Subsequently, the Fraunhofer IIS partners WDR and Bayerischer Rundfunk (BR) carried out field tests with MPEG-H Dialog+, whereby Clear Speech soundtracks were produced and made available for various popular German TV shows. WDR transmitted Clear Speech via DVB-S as an additional audio signal, while BR provided Clear Speech via HbbTV and added it synchronously to the existing broadcast signal. Some of the WDR productions were then offered in the on-demand service in the ARD Mediathek, with the addition of further TV shows since. The provision of an additional Clear Speech soundtrack does not involve any significant additional cost or effort; it can be inserted directly into the current workflows of the existing media center content. The Clear Speech mix is generated automatically from the original mix and fed into the ARD Mediathek.
In the future, broadcasting and streaming will increasingly make use of object-based formats, known as Next Generation Audio (NGA). In addition to producing the channel-based Clear Speech stereo mix, MPEG-H Dialog+ can automatically generate a file that combines the separated audio objects and the metadata that are required for NGA. These files are suitable for use as a production format for NGA distribution processes and can be encoded directly into MPEG-H Audio. Such a workflow was implemented on a trial basis at WDR, including encoding and playback in an MPEG-H-capable app.

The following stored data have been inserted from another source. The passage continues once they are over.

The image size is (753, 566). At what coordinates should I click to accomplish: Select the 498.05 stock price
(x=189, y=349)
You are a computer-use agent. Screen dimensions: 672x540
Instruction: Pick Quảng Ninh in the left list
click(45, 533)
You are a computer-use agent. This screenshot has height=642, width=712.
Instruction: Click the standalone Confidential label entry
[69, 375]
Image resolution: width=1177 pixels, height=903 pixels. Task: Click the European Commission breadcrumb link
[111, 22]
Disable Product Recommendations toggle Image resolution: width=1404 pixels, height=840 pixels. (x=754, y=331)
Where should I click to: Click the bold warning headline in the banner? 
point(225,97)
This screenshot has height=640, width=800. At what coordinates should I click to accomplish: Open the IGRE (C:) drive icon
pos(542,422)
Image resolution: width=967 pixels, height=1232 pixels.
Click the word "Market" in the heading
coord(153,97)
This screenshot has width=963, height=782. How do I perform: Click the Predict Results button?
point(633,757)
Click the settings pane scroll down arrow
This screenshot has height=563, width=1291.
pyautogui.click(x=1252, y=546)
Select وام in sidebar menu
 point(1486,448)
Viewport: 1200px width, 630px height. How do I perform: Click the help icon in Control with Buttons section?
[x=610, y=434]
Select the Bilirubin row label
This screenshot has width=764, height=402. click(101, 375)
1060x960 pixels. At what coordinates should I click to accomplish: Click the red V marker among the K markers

Film and TV production is making increasing use of cloud-based services. These facilitate the easy and rapid scaling of production workflows and can be consumed online by a broad range of users. They can also greatly reduce initialization and maintenance costs in the software-as-a-service domain. Fraunhofer IIS designed its NGA technologies to meet these requirements and for integration into state-of-the-art workflows. This means they are not only ready for immediate use, but also fit for the future.